Attributions dans les entreprises d’au moins 50 salariés
Dans les entreprises d’au moins 50 salariés, le CSE reprend les missions autrefois dévolues au CE et au CHSCT et dispose de prérogatives élargies :
- Consultation obligatoire sur les orientations stratégiques, la situation économique et financière de l’entreprise, la politique sociale, les conditions de travail et l’emploi (articles L2312-17 et suivants) ;
- Possession de moyens financiers et matériels pour assurer son fonctionnement ;
- Capacité à désigner un expert-comptable ou un expert habilité en cas de restructuration, de licenciement économique ou autres procédures collectives ;
- Rôle primordial dans la prévention des risques professionnels et l’amélioration des conditions de travail.
Organisation interne et fonctionnement
Composition du CSE
Le CSE est composé :
- De représentants élus du personnel (nombre variable selon l’effectif de l’entreprise) ;
- De l’employeur ou son représentant, qui préside de droit les réunions de l’instance.
En entreprise de 50 salariés ou plus, le CSE désigne parmi ses membres un secrétaire et un trésorier.
Durée du mandat des élus
Conformément à l’article L2314-33 du Code du travail, les élus du CSE sont désignés pour un mandant de quatre ans, renouvelable, sauf accord collectif prévoyant une durée inférieure (sans être inférieure à deux ans).
Moyens mis à disposition
Les obligations de l’employeur pour garantir l’activité du CSE sont notamment :
- L’attribution d’un budget de fonctionnement (0,20 % de la masse salariale brute dans les entreprises de 50 à 1999 salariés) ;
- La mise à disposition d’un local aménagé ;
- La possibilité pour les élus d’exercer leurs attributions pendant un crédit d’heures de délégation.
Consultation et information obligatoire du CSE
L’employeur a une obligation légale de consulter régulièrement le CSE sur un certain nombre de sujets. Ces consultations sont obligatoires et organisées autour de trois thèmes récurrents :
- Les orientations stratégiques de l’entreprise ;
- La situation économique et financière ;
- La politique sociale, les conditions de travail et l’emploi.
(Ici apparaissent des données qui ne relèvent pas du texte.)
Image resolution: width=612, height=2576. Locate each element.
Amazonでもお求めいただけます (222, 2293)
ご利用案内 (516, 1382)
Le CSE peut également être consulté ponctuellement en cas de modification significative dans l’organisation de l’entreprise (projet de licenciement collectif, fusion, transfert d’activité, changement d’horaire…)
Sanctions en cas de non-respect de la mise en place du CSE
Le non-respect par l’employeur de ses obligations en matière de mise en place du CSE est passible de sanctions. En particulier :
- Une amende pénale de 7500 € pour l’employeur (article L.2317-1 du Code du travail) ;
- Une possible nullité des procédures affectant les contrats de travail (par exemple, licenciement) en cas d’absence de consultation du CSE alors qu’elle était exigée ;
- Des dommages-intérêts pour les représentants du personnel ou les salariés concernés.
Dialogue social et négociation collective
Le CSE constitue une pièce maîtresse du dialogue social dans l’entreprise. Il peut désigner les délégués syndicaux et participe à la négociation des accords collectifs. La loi du 8 août 2016 renforçant la place de la négociation dans l’entreprise a permis une meilleure articulation entre CSE et dialogue collectif.
Dans certains cas, le CSE peut même se voir confier une compétence de négociation dérogatoire lorsqu’aucun syndicat représentatif n’est présent dans l’entreprise, notamment dans les TPE/PME.
Conclusion
Le Comité social et économique est une institution centrale du droit du travail en France, garantissant la représentation équitable des salariés et la conformité des entreprises aux obligations légales. Sa mise en œuvre témoigne d’une volonté de simplification administrative tout en renforçant le dialogue social sur les questions essentielles telles que la conditions de travail, la sécurité et la stratégie d’entreprise.